Qu’est-ce que toi, tu ferais ?

Lis ce qui est arrivé à Karina et imagine que ça t’arrive aussi. Qu’est-ce que tu ferais à sa place ?

Karina : « J’allais à l’école, et je roulais trop vite. Un policier m’a fait signe de m’arrêter et m’a donné une contravention. J’étais dégoûtée ! J’en ai parlé à maman, et elle m’a dit d’en parler à papa. Je n’en avais pas du tout envie ! »

Qu’est-ce que toi, tu ferais ?

  1. Option A : Ne rien dire et espérer que mon père n’en saura jamais rien.

  2. Option B : Dire à mon père toute la vérité.

Tu pourrais être tenté de choisir l’option A. Après tout, peut-être que ta mère va penser que tu as tout raconté à ton père. Toutefois, tu as de bonnes raisons de reconnaître et d’avouer tes erreurs, qu’elles aient pour conséquence une contravention ou autre chose.

 Trois raisons de reconnaître tes erreurs

  1. 1. C’est ce qu’il faut faire. La Bible dit que les chrétiens sont dans l’obligation de se « conduire d’une manière droite en toutes choses » (Hébreux 13:18).

    « Je m’efforce vraiment de toujours dire la vérité, d’assumer la responsabilité de mes actes et de reconnaître immédiatement mes erreurs » (Alexis).

  2. 2. On pardonne plus facilement à ceux qui reconnaissent leurs erreurs. La Bible dit : « Celui qui cache ses fautes ne réussira pas. Mais celui qui les reconnaît et les abandonne, est pardonné » (Proverbes 28:13, Parole de Vie).

    « Il faut du courage pour reconnaître une erreur. Mais c’est comme ça qu’on gagne la confiance des autres, parce qu’ils voient qu’on dit la vérité. En reconnaissant une erreur, on transforme quelque chose de mal en quelque chose de bien » (Richard).

  3. 3. Surtout, c’est ce qui plaît à Jéhovah. La Bible dit : « [Dieu] déteste une personne fausse, mais il est l’ami des gens droits » (Proverbes 3:32, Parole de Vie).

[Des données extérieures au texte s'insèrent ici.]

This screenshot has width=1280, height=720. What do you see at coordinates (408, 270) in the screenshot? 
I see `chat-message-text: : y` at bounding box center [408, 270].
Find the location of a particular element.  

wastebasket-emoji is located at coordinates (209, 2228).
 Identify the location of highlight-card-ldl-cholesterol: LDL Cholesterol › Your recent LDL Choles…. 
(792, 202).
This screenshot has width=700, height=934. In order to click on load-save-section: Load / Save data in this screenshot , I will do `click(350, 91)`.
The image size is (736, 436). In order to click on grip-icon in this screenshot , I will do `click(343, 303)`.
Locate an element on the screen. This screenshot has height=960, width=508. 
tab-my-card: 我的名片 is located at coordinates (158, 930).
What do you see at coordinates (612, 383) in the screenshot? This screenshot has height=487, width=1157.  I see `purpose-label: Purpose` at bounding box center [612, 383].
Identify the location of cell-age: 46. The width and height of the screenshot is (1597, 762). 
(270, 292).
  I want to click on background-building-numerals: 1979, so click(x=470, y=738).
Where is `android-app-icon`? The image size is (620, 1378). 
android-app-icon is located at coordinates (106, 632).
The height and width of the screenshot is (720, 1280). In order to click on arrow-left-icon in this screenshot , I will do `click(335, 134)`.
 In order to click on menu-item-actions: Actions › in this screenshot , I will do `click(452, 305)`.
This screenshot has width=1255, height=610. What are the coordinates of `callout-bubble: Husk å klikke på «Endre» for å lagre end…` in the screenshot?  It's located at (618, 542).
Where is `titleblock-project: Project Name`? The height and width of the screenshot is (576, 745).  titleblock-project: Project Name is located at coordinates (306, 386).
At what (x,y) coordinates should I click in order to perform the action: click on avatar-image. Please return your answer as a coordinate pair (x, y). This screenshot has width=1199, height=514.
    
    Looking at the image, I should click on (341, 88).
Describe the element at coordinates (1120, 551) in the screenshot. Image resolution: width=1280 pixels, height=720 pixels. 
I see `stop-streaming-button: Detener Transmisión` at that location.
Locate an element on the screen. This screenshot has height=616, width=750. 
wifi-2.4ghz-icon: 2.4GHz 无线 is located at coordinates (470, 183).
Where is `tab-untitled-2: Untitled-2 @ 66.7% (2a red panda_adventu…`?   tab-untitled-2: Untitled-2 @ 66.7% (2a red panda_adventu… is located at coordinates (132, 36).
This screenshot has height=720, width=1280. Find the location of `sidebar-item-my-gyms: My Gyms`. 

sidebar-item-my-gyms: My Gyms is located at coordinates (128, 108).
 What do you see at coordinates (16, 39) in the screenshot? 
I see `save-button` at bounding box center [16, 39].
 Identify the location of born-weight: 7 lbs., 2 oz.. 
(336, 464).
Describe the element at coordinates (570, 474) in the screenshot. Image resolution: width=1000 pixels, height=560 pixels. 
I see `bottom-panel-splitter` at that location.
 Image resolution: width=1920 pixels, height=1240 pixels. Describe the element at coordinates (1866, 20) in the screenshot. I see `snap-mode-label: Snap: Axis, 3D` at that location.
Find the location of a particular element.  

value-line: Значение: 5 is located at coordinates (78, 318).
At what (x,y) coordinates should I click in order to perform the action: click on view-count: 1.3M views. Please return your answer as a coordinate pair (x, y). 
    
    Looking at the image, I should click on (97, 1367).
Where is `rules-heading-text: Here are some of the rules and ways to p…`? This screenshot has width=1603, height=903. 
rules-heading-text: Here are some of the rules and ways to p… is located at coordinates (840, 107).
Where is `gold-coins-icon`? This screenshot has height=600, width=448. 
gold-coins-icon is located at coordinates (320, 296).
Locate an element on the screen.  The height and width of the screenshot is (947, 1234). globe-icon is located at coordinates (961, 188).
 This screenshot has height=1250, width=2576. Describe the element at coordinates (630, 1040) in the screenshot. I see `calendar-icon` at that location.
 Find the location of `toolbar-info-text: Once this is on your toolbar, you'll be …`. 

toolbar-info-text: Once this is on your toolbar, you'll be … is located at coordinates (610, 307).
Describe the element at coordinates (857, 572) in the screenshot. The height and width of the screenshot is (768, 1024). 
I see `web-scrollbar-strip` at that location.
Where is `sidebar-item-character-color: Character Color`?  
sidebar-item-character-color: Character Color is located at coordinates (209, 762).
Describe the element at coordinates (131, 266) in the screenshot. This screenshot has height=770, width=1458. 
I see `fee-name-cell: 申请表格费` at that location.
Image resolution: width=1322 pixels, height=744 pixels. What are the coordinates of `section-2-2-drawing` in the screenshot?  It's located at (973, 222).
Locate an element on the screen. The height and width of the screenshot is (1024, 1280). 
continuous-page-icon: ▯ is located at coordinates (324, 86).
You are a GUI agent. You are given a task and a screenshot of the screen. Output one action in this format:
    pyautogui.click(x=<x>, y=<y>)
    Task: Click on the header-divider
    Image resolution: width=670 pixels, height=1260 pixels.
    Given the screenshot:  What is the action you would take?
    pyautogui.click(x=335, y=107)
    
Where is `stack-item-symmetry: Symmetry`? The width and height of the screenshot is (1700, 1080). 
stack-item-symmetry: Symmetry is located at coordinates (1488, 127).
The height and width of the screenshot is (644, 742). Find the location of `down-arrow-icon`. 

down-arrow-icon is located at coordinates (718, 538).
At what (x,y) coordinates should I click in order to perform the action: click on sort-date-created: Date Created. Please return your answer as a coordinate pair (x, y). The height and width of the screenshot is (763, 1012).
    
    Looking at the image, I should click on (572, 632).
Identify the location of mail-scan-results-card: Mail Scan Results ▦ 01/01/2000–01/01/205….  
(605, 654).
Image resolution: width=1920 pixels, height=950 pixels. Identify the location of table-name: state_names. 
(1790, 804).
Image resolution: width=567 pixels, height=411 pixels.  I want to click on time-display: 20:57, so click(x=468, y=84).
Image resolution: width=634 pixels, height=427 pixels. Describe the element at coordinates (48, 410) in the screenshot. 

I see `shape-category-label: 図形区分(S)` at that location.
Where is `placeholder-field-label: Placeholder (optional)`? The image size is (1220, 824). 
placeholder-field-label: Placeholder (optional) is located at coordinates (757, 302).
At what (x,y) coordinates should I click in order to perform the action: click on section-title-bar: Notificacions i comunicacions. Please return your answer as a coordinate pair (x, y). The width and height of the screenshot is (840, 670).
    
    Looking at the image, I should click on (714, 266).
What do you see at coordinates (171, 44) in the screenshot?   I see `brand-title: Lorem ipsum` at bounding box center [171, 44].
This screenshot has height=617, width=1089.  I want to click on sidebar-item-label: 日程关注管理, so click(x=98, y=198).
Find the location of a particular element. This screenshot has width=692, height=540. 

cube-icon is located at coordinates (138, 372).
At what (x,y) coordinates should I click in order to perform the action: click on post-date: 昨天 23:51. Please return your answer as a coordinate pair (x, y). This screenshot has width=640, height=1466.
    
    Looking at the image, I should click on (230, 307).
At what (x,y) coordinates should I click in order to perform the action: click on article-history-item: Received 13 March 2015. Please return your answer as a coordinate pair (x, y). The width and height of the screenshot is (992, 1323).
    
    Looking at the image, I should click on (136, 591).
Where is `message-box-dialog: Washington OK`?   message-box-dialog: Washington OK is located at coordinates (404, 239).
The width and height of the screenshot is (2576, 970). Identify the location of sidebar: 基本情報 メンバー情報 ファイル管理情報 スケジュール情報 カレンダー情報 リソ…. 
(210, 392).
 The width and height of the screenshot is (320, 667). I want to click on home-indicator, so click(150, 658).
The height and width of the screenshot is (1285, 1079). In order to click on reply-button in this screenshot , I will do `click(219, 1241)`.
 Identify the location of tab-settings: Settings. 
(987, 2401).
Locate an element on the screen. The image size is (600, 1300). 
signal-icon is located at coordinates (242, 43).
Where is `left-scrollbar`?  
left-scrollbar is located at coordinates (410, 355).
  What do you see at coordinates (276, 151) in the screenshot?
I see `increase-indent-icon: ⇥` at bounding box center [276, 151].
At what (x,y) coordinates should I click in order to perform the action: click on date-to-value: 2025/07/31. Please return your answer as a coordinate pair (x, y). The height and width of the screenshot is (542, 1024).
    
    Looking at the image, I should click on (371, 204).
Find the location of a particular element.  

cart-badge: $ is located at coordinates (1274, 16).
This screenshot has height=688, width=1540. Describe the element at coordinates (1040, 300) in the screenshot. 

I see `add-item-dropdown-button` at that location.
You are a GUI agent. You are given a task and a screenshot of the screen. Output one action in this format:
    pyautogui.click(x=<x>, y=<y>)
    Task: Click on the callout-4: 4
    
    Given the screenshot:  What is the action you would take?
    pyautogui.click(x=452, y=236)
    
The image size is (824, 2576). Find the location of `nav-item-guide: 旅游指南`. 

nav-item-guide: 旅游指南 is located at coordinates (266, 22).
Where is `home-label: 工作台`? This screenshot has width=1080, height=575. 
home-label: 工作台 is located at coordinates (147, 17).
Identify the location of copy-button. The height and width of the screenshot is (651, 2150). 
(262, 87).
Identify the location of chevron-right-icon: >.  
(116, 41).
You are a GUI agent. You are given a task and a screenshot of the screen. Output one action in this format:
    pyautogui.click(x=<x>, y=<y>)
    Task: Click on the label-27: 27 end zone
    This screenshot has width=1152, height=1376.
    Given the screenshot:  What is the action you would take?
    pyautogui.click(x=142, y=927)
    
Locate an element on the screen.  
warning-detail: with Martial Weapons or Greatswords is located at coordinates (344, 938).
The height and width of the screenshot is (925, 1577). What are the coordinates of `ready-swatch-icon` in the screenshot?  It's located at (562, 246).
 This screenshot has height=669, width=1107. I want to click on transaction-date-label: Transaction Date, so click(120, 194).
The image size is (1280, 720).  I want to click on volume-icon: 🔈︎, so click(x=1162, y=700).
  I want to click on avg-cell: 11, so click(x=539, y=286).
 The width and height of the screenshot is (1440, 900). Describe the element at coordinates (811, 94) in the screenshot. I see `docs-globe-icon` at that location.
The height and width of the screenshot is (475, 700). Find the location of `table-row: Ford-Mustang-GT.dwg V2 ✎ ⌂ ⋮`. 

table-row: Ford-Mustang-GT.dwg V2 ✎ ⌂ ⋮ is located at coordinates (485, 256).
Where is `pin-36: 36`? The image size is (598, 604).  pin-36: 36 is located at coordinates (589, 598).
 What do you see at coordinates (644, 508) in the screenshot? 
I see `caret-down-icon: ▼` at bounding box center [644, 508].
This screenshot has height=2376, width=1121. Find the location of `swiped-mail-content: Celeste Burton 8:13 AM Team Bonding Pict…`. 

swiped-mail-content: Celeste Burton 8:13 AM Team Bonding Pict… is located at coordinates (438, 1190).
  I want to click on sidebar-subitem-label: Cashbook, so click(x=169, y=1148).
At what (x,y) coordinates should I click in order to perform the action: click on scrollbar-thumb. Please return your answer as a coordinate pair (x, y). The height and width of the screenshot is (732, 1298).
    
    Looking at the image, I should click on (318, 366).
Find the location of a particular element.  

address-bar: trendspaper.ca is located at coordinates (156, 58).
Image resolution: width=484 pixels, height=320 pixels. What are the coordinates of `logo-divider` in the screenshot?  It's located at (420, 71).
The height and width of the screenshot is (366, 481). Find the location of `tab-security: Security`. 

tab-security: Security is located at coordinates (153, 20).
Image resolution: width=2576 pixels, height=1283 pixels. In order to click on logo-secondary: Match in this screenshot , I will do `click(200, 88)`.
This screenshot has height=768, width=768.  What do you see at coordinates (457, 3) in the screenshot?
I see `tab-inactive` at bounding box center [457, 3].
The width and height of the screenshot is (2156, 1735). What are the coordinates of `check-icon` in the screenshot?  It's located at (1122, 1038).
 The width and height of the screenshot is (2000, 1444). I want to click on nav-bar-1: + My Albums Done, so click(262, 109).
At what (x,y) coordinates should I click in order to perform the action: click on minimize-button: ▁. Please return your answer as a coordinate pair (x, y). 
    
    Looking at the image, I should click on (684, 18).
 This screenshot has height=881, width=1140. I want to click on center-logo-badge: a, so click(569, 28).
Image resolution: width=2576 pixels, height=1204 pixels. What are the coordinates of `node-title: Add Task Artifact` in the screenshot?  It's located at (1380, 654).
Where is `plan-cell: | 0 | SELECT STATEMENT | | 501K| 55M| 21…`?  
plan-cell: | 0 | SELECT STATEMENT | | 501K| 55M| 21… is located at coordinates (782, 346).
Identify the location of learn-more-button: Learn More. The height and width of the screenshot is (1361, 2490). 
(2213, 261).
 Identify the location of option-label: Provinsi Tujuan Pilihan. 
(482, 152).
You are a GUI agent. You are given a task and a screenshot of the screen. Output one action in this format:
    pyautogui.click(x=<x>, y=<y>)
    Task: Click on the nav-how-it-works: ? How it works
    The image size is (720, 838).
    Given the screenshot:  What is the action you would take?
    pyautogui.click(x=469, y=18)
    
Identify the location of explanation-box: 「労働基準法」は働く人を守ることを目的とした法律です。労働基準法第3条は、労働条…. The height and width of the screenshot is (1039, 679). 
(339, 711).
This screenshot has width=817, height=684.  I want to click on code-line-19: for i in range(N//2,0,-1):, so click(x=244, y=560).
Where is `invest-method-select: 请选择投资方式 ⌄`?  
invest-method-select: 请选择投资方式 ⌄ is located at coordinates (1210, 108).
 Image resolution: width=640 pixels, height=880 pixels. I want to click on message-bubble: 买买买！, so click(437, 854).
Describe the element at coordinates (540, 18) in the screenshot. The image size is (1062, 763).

    « Après avoir commis une grave erreur, j’ai réalisé qu’il fallait absolument que je l’avoue. Jéhovah ne pourrait jamais me bénir si je ne faisais pas les choses comme il le voulait » (Rachel).

Finalement, qu’est-ce qu’a fait Karina ? Elle a essayé de cacher à son père la contravention pour excès de vitesse. Mais elle n’a pas pu la lui cacher éternellement. « Un an plus tard, dit-elle, mon père a consulté les documents de l’assurance et il a vu que j’avais eu une contravention. Et là, j’étais vraiment en galère ! Même ma mère était en colère parce que je n’avais pas fait ce qu’elle m’avait dit ! »

La leçon : « Quand on cache une erreur, ça ne fait qu’empirer les choses, dit Karina. On finit toujours par le payer. »

 Comment tirer leçon de ses erreurs

Tout le monde fait des erreurs (Romains 3:23 ; 1 Jean 1:8). Mais c’est une preuve d’humilité et de maturité de les avouer — sans attendre !

Ensuite, il faut tirer leçon de ses erreurs. Malheureusement, certains jeunes passent à côté de cette occasion. Ils ressentent peut-être la même chose qu’une adolescente appelée Priscilla, qui confie : « Mes erreurs me démoralisaient complètement. Comme je me dévalorisais, elles étaient beaucoup trop lourdes à porter pour moi. Je me sentais écrasée et je me disais que j’étais un cas désespéré. »

Est-ce que c’est ce que tu ressens parfois ? Alors, rappelle-toi : ne pas arrêter de penser à des erreurs passées, c’est comme conduire une voiture en fixant le rétroviseur. Si tu te concentres sur le passé, tu auras le sentiment d’être inutile et tu n’auras plus la force d’affronter les difficultés de demain.

Pourquoi ne pas adopter un point de vue plus équilibré ?

« Réfléchis à tes erreurs et tires-en leçon pour ne pas les répéter. Mais ne reviens pas tout le temps dessus, sinon, elles finiront par te démolir » (Elliot).

« Je me dis que faire des erreurs, c’est formateur. J’essaie de retenir de chacune d’elles une leçon qui m’aidera à m’améliorer et à m’y prendre autrement la prochaine fois. De toute façon, c’est ce qu’il y a de mieux à faire : ça permet de grandir » (Vera).